=== Material for the task ===

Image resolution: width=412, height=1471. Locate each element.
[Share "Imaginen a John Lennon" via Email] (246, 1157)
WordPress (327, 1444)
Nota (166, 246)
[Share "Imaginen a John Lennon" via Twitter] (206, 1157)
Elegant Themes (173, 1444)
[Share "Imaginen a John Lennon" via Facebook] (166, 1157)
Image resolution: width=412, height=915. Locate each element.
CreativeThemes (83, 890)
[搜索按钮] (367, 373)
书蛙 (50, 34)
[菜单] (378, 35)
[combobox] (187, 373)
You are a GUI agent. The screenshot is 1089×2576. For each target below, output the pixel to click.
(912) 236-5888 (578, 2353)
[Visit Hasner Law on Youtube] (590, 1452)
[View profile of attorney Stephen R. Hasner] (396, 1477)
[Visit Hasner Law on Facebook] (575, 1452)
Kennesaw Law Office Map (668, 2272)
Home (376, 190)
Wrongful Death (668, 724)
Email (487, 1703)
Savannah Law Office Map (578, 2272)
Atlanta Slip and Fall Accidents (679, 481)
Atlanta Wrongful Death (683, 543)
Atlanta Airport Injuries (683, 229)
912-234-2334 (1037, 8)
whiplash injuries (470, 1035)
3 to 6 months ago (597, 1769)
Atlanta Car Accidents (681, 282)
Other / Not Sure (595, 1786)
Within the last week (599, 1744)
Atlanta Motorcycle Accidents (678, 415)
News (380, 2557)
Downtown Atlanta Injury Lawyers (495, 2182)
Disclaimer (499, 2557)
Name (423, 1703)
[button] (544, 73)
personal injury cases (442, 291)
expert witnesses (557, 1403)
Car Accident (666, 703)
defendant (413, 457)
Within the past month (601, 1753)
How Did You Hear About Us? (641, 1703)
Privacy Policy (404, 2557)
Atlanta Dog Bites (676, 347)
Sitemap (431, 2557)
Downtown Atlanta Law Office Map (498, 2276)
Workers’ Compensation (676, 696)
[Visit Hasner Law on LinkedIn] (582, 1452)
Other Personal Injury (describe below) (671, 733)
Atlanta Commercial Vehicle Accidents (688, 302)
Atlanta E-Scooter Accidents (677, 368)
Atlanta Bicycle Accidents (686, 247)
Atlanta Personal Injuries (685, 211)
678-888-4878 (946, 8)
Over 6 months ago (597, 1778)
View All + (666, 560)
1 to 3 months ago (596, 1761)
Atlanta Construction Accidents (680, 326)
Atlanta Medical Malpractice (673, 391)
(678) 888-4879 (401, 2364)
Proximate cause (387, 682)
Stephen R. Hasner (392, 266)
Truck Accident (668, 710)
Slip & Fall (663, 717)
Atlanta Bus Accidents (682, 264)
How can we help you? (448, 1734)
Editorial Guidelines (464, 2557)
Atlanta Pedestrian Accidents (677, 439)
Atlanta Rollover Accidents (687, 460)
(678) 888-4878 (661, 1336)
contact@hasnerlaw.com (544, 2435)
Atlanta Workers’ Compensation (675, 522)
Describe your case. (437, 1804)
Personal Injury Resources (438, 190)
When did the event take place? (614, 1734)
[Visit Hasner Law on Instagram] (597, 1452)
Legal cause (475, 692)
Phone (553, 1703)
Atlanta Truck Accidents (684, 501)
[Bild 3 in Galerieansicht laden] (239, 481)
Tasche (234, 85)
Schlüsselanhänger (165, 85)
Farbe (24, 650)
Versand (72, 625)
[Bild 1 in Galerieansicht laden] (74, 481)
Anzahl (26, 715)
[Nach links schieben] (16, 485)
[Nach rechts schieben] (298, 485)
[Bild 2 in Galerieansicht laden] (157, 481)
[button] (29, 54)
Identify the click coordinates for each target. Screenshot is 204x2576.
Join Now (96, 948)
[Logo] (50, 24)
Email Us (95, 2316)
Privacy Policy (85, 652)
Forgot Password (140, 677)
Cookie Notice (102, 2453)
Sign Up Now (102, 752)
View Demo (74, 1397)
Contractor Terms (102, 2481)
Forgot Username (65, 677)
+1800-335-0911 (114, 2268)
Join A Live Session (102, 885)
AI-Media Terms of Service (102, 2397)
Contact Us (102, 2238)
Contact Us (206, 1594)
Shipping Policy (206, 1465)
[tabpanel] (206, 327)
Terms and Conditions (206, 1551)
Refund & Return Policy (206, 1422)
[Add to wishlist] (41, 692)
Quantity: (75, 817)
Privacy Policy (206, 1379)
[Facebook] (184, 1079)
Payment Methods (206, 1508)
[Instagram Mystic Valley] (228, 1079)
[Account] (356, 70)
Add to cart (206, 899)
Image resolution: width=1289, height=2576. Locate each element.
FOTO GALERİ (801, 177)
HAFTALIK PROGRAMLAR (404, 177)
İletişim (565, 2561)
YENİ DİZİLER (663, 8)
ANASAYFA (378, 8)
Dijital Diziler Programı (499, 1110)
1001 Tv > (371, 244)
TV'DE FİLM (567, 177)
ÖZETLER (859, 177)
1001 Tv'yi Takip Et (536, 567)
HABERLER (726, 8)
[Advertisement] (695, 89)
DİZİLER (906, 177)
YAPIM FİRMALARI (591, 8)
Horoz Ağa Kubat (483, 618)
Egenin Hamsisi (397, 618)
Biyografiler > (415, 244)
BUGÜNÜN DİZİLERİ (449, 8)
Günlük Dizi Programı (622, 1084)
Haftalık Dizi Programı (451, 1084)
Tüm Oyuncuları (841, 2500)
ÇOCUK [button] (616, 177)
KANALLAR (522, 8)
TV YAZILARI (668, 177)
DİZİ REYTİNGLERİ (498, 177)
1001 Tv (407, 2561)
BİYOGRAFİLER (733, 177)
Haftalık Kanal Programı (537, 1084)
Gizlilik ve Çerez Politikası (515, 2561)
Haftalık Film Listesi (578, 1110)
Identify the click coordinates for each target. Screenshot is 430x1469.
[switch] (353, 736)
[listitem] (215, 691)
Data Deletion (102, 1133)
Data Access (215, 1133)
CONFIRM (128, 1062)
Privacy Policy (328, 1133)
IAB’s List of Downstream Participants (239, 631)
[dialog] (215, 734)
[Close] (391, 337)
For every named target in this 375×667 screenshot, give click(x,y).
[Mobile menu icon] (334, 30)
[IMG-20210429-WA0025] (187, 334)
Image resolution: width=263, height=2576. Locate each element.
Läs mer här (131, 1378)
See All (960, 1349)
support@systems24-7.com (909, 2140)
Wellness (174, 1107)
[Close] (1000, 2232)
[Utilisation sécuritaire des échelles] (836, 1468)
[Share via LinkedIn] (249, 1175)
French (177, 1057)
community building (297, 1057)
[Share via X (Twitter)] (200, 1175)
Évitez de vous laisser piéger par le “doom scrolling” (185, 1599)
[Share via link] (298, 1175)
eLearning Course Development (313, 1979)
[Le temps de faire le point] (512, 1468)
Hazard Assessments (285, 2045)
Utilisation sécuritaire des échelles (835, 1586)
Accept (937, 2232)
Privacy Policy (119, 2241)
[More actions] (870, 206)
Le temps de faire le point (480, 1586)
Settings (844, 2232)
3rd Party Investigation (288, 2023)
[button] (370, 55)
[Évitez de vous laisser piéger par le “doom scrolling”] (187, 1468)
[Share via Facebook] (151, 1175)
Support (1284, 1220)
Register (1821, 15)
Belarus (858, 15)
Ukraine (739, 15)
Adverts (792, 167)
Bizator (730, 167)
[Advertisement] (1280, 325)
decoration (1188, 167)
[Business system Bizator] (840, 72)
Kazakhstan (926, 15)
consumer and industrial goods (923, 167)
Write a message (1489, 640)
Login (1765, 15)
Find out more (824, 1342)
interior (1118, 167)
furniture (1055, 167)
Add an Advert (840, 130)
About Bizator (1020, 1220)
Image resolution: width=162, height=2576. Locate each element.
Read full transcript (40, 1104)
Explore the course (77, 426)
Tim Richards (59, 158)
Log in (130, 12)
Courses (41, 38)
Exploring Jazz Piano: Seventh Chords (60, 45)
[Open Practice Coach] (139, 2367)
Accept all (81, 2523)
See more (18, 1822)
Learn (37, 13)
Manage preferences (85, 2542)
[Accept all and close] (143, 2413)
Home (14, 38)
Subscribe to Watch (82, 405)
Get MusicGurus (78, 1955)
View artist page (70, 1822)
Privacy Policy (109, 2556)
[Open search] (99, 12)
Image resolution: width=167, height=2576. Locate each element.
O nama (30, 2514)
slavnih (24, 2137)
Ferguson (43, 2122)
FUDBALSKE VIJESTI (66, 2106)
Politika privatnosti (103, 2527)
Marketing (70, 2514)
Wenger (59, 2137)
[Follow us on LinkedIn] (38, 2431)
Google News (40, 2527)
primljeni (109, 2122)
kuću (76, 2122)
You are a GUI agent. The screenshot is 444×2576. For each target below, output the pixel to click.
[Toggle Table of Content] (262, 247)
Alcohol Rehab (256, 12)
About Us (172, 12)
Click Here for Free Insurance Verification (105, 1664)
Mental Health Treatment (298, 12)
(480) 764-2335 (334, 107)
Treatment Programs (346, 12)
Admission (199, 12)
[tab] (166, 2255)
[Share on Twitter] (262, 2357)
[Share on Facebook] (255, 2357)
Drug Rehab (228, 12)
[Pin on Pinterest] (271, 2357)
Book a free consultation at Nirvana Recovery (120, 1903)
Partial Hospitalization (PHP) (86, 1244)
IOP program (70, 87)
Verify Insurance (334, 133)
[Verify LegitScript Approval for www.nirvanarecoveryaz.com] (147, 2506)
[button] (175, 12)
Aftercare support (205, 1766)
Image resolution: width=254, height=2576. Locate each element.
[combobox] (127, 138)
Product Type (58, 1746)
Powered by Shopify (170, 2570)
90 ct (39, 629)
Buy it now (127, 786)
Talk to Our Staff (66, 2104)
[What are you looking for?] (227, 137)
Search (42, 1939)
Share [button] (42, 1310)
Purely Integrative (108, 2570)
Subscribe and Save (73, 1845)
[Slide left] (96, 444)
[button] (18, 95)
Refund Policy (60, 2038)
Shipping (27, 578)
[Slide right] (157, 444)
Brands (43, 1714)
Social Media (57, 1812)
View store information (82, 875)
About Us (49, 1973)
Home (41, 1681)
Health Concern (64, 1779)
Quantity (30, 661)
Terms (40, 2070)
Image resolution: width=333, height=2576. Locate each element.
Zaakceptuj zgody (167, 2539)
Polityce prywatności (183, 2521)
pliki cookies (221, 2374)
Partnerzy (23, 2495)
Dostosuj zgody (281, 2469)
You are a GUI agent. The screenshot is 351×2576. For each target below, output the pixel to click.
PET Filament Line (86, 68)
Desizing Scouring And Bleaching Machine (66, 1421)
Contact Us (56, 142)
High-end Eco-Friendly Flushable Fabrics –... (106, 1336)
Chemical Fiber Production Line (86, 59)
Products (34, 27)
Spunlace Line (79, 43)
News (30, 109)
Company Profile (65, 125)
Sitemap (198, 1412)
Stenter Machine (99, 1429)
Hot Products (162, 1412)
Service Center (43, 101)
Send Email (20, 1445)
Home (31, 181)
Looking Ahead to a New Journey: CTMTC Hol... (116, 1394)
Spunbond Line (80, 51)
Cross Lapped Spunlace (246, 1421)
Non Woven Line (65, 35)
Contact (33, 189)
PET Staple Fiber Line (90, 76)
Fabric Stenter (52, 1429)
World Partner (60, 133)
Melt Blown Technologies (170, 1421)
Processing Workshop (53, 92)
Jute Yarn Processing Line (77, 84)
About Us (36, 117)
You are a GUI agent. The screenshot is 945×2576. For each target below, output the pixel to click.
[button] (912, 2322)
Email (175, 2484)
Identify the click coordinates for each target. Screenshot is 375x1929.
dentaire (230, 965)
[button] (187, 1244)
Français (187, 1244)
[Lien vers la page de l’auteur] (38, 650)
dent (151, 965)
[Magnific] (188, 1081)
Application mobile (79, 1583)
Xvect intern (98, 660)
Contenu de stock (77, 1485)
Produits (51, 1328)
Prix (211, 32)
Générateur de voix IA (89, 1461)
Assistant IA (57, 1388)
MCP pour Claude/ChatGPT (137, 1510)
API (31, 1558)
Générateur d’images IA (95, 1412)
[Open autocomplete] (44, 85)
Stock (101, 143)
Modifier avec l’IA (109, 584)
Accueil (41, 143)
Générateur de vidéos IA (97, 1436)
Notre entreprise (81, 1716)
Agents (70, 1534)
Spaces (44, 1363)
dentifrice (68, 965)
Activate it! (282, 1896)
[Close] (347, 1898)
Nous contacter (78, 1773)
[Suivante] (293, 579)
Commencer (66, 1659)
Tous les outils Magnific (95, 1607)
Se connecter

===

> **What to work on**
Begin at the line above that has "Terms and Conditions (206, 1551)" and stop after the line that has "TV'DE FİLM (567, 177)", copying each line exactly and adding nothing else.

> **Expected output**
Terms and Conditions (206, 1551)
Refund & Return Policy (206, 1422)
[Add to wishlist] (41, 692)
Quantity: (75, 817)
Privacy Policy (206, 1379)
[Facebook] (184, 1079)
Payment Methods (206, 1508)
[Instagram Mystic Valley] (228, 1079)
[Account] (356, 70)
Add to cart (206, 899)
Image resolution: width=1289, height=2576. Locate each element.
FOTO GALERİ (801, 177)
HAFTALIK PROGRAMLAR (404, 177)
İletişim (565, 2561)
YENİ DİZİLER (663, 8)
ANASAYFA (378, 8)
Dijital Diziler Programı (499, 1110)
1001 Tv > (371, 244)
TV'DE FİLM (567, 177)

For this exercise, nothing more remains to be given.